**Material provided**
=== Section Start ===

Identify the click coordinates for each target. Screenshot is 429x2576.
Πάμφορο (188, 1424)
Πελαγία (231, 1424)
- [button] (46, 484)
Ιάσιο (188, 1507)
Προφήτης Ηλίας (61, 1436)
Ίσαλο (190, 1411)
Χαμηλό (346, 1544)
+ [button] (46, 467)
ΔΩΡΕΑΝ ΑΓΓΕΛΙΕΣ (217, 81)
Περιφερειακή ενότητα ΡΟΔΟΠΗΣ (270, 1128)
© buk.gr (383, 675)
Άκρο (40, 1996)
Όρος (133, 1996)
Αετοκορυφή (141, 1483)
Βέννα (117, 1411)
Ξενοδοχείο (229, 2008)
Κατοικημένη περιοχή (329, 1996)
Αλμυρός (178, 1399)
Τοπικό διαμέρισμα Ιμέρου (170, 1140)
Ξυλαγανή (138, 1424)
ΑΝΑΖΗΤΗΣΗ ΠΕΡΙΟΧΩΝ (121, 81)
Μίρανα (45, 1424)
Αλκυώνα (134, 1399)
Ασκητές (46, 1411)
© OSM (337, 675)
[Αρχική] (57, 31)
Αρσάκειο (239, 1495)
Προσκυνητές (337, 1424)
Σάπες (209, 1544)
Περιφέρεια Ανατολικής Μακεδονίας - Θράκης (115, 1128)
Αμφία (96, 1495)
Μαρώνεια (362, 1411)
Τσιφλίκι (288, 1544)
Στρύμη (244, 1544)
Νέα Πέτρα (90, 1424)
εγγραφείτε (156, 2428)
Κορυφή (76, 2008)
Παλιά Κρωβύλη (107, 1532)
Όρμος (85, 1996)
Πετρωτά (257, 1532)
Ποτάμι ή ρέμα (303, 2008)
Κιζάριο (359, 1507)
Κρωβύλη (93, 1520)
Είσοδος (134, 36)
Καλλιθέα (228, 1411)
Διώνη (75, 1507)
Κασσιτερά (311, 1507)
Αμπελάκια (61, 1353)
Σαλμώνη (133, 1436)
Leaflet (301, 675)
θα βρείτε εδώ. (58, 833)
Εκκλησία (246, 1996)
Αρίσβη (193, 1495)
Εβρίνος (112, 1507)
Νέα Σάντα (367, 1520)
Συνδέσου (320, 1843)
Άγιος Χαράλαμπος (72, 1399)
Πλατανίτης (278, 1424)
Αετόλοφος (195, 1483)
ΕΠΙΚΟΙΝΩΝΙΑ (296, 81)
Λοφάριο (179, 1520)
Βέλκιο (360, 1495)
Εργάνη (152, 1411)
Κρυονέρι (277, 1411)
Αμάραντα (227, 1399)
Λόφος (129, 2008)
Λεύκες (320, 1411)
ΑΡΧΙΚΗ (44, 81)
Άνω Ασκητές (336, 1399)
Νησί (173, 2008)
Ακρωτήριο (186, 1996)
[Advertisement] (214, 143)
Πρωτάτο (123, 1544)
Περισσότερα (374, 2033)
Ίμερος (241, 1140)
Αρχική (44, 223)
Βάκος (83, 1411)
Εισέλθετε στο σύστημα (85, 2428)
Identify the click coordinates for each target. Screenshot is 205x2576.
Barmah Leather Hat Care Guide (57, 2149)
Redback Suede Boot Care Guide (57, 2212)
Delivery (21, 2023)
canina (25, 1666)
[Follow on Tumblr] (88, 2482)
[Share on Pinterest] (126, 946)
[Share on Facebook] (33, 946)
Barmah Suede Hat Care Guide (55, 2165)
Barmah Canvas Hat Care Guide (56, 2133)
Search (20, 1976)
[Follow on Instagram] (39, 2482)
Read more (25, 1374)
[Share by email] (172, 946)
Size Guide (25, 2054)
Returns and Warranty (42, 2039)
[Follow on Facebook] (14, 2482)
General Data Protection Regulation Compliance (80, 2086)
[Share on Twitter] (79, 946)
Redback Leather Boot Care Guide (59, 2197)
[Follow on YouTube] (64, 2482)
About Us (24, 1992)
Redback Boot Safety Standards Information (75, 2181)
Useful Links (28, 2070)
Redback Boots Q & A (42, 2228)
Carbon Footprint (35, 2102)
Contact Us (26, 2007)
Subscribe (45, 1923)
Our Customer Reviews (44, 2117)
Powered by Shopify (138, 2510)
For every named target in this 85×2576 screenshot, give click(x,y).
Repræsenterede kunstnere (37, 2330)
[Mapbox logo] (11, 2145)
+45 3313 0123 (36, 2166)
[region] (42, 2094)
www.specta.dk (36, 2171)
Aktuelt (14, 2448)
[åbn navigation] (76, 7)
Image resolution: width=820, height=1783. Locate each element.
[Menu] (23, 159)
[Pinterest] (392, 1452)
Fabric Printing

=== Section End ===

**Exercise**
Once you have read the entries, repeat them all exactly.

**Solution to the problem**
Identify the click coordinates for each target. Screenshot is 429x2576.
Πάμφορο (188, 1424)
Πελαγία (231, 1424)
- [button] (46, 484)
Ιάσιο (188, 1507)
Προφήτης Ηλίας (61, 1436)
Ίσαλο (190, 1411)
Χαμηλό (346, 1544)
+ [button] (46, 467)
ΔΩΡΕΑΝ ΑΓΓΕΛΙΕΣ (217, 81)
Περιφερειακή ενότητα ΡΟΔΟΠΗΣ (270, 1128)
© buk.gr (383, 675)
Άκρο (40, 1996)
Όρος (133, 1996)
Αετοκορυφή (141, 1483)
Βέννα (117, 1411)
Ξενοδοχείο (229, 2008)
Κατοικημένη περιοχή (329, 1996)
Αλμυρός (178, 1399)
Τοπικό διαμέρισμα Ιμέρου (170, 1140)
Ξυλαγανή (138, 1424)
ΑΝΑΖΗΤΗΣΗ ΠΕΡΙΟΧΩΝ (121, 81)
Μίρανα (45, 1424)
Αλκυώνα (134, 1399)
Ασκητές (46, 1411)
© OSM (337, 675)
[Αρχική] (57, 31)
Αρσάκειο (239, 1495)
Προσκυνητές (337, 1424)
Σάπες (209, 1544)
Περιφέρεια Ανατολικής Μακεδονίας - Θράκης (115, 1128)
Αμφία (96, 1495)
Μαρώνεια (362, 1411)
Τσιφλίκι (288, 1544)
Στρύμη (244, 1544)
Νέα Πέτρα (90, 1424)
εγγραφείτε (156, 2428)
Κορυφή (76, 2008)
Παλιά Κρωβύλη (107, 1532)
Όρμος (85, 1996)
Πετρωτά (257, 1532)
Ποτάμι ή ρέμα (303, 2008)
Κιζάριο (359, 1507)
Κρωβύλη (93, 1520)
Είσοδος (134, 36)
Καλλιθέα (228, 1411)
Διώνη (75, 1507)
Κασσιτερά (311, 1507)
Αμπελάκια (61, 1353)
Σαλμώνη (133, 1436)
Leaflet (301, 675)
θα βρείτε εδώ. (58, 833)
Εκκλησία (246, 1996)
Αρίσβη (193, 1495)
Εβρίνος (112, 1507)
Νέα Σάντα (367, 1520)
Συνδέσου (320, 1843)
Άγιος Χαράλαμπος (72, 1399)
Πλατανίτης (278, 1424)
Αετόλοφος (195, 1483)
ΕΠΙΚΟΙΝΩΝΙΑ (296, 81)
Λοφάριο (179, 1520)
Βέλκιο (360, 1495)
Εργάνη (152, 1411)
Κρυονέρι (277, 1411)
Αμάραντα (227, 1399)
Λόφος (129, 2008)
Λεύκες (320, 1411)
ΑΡΧΙΚΗ (44, 81)
Άνω Ασκητές (336, 1399)
Νησί (173, 2008)
Ακρωτήριο (186, 1996)
[Advertisement] (214, 143)
Πρωτάτο (123, 1544)
Περισσότερα (374, 2033)
Ίμερος (241, 1140)
Αρχική (44, 223)
Βάκος (83, 1411)
Εισέλθετε στο σύστημα (85, 2428)
Identify the click coordinates for each target. Screenshot is 205x2576.
Barmah Leather Hat Care Guide (57, 2149)
Redback Suede Boot Care Guide (57, 2212)
Delivery (21, 2023)
canina (25, 1666)
[Follow on Tumblr] (88, 2482)
[Share on Pinterest] (126, 946)
[Share on Facebook] (33, 946)
Barmah Suede Hat Care Guide (55, 2165)
Barmah Canvas Hat Care Guide (56, 2133)
Search (20, 1976)
[Follow on Instagram] (39, 2482)
Read more (25, 1374)
[Share by email] (172, 946)
Size Guide (25, 2054)
Returns and Warranty (42, 2039)
[Follow on Facebook] (14, 2482)
General Data Protection Regulation Compliance (80, 2086)
[Share on Twitter] (79, 946)
Redback Leather Boot Care Guide (59, 2197)
[Follow on YouTube] (64, 2482)
About Us (24, 1992)
Redback Boot Safety Standards Information (75, 2181)
Useful Links (28, 2070)
Redback Boots Q & A (42, 2228)
Carbon Footprint (35, 2102)
Contact Us (26, 2007)
Subscribe (45, 1923)
Our Customer Reviews (44, 2117)
Powered by Shopify (138, 2510)
For every named target in this 85×2576 screenshot, give click(x,y).
Repræsenterede kunstnere (37, 2330)
[Mapbox logo] (11, 2145)
+45 3313 0123 (36, 2166)
[region] (42, 2094)
www.specta.dk (36, 2171)
Aktuelt (14, 2448)
[åbn navigation] (76, 7)
Image resolution: width=820, height=1783. Locate each element.
[Menu] (23, 159)
[Pinterest] (392, 1452)
Fabric Printing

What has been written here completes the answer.